What made me angry with NHS paed yest was the fact DD was on a 2 year waiting list for assessment but when I told her yest that we had a private dx a couple of weeks ago she said she would move DDs assessment forward to Jan 2014 as she thought it was necessary now dd hadnt made much progress and it was only really a 2 year waiting list for DC who they wanted to 'wait and see' and weren't severely affected, while telling me a few moments later if DD didn't acquire proper speech by the time she was 6 years old she would basically have lifelong problems (she had told me this 6yrs old part before). But she was quite willing to wait until DD turns 5 for any dx angry
She said they do tell LEA not to wait for dx and should provide Dc with any help they need regardless of dx but my DDs best option for school is a local primary with autistic unit and you cannot access that without a dx! I told her that.
Handywomen- it's so frustrating isn't it, each time we went back to paed we were told let's wait and see in 6 months etc etc that's a big part of why I went private, I just wanted to be able to move forwards. We saw Daphne Keen as I'd read on here she is particularly knowledgeable about girls and I was impressed by her. I don't feel like I'm going back and for in my own mind about it anymore even if NHS paed still is!
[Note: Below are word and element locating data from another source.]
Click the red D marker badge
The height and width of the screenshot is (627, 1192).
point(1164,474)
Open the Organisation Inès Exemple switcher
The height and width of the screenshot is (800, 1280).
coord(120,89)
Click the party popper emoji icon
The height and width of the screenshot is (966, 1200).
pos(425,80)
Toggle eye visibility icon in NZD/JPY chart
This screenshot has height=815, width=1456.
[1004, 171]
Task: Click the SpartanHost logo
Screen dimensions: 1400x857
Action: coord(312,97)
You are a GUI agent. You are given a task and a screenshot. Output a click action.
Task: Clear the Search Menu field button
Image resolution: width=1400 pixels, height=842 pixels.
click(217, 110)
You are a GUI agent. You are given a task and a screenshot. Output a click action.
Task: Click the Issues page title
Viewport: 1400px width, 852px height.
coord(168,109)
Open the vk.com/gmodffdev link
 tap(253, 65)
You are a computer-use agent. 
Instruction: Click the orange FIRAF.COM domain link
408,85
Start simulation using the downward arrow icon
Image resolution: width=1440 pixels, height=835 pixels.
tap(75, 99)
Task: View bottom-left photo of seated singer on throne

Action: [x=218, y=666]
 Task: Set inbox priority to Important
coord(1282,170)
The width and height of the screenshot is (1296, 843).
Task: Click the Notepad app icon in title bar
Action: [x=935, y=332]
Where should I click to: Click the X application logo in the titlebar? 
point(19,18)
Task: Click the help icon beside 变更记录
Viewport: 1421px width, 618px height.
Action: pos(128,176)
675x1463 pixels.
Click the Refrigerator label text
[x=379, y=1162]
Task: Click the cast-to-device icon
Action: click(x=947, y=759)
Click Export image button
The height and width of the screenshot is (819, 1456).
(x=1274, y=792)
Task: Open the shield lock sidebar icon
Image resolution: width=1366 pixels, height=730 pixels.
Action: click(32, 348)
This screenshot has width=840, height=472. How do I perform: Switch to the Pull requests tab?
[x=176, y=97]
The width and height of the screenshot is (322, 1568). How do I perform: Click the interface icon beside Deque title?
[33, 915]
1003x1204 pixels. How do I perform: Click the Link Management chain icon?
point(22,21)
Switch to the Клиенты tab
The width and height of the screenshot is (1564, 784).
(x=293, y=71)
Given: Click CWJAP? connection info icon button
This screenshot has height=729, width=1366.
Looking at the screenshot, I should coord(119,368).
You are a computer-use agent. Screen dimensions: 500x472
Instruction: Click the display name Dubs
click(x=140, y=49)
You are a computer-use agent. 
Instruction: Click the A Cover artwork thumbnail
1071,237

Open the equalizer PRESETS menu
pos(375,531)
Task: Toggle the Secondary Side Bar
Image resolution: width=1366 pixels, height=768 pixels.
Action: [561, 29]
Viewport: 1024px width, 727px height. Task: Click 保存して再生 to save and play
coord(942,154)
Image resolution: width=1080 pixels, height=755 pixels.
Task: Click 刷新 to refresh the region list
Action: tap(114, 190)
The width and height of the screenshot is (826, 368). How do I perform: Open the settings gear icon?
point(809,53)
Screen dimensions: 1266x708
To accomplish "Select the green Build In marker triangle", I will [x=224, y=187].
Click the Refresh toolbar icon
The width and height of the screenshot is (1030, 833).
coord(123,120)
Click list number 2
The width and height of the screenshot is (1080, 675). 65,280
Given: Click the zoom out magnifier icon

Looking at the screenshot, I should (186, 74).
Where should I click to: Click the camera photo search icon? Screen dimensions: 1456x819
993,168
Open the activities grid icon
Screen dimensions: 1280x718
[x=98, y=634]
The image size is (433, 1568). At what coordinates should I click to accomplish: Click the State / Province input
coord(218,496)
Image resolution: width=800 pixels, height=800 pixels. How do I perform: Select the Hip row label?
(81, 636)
osospecial Fri 30-Aug-13 19:52:57

Ripping yarns, it's the worst time of the year to go shoe shopping! We were only in there 10 min but boy was it a stressful 10 min!, with all the staring from everyone else in the shop at DDs meltdown and wrestling with her to get her feet measured and try the new shoes on! Keep meaning to buy one of those DIY feet measuring things from clarks online!